▶ About this task
Return only those lines of the records below in which "computer" appears.
*** Records provided Section Begins ***
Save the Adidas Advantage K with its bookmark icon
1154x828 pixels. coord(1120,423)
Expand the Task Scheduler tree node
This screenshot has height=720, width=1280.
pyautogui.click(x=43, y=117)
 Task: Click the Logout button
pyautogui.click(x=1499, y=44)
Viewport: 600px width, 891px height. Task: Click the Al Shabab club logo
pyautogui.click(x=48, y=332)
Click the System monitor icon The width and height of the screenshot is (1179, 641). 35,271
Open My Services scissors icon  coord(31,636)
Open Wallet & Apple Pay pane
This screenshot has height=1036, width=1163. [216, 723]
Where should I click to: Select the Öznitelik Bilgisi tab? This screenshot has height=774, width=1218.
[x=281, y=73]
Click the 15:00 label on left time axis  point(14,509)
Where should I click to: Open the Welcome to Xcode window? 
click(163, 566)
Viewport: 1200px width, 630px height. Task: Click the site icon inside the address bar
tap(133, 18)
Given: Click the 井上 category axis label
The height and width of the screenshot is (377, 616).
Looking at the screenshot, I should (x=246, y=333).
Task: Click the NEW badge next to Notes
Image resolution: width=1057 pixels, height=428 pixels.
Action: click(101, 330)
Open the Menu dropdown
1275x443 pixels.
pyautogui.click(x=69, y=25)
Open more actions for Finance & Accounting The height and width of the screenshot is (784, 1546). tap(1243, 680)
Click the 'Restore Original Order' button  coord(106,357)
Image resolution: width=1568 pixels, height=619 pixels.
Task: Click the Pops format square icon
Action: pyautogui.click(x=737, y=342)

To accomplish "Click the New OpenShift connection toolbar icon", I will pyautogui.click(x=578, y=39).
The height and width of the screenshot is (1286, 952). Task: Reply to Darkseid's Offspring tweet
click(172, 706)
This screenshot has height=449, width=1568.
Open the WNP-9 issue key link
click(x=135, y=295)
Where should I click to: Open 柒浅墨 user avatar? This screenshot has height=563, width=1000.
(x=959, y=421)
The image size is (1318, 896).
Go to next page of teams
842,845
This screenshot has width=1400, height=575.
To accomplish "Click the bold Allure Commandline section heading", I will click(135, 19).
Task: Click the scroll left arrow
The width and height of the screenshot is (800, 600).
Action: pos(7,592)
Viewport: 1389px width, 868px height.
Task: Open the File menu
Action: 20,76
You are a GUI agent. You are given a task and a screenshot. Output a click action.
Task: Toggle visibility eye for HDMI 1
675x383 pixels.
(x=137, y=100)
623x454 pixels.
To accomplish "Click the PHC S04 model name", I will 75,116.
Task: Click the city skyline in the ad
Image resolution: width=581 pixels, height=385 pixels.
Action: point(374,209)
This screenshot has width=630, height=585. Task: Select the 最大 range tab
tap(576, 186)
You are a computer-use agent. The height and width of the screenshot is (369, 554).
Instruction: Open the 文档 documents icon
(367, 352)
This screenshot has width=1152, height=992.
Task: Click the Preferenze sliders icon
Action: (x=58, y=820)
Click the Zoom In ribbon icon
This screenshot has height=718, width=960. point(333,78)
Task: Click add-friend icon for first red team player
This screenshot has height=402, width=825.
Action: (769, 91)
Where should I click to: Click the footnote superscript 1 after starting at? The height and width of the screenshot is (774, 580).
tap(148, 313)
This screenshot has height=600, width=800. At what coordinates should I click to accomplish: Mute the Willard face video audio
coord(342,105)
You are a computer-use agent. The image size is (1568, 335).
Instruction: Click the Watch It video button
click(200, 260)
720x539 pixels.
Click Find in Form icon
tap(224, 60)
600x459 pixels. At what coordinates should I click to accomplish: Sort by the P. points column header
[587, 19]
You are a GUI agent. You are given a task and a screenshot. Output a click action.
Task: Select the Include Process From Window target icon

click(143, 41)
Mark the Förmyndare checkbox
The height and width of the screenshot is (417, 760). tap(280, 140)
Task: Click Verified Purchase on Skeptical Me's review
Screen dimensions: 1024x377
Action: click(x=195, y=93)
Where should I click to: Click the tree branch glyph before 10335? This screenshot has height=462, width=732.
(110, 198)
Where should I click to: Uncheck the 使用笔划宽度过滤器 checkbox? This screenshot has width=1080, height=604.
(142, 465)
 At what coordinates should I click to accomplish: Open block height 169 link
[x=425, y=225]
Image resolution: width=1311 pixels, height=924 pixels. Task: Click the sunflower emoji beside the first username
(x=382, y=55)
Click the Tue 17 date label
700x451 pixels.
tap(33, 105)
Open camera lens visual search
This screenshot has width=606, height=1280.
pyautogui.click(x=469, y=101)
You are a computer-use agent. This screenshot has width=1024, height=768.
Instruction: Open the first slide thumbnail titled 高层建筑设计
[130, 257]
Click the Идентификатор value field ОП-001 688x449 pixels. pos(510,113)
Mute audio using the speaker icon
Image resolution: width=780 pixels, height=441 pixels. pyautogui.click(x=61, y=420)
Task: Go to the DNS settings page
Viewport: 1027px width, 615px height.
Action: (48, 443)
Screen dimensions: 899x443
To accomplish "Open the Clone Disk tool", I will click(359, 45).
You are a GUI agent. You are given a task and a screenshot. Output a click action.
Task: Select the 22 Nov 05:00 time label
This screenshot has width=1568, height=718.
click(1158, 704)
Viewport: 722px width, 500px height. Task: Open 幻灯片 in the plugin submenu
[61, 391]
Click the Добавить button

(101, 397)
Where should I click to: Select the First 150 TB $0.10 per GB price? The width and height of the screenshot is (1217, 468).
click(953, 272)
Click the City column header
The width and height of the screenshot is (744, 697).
*** Records provided Section Ends ***
▶ Expected answer
You are a computer-use agent. The height and width of the screenshot is (369, 554).
You are a computer-use agent. The image size is (1568, 335).
You are a computer-use agent. This screenshot has width=1024, height=768.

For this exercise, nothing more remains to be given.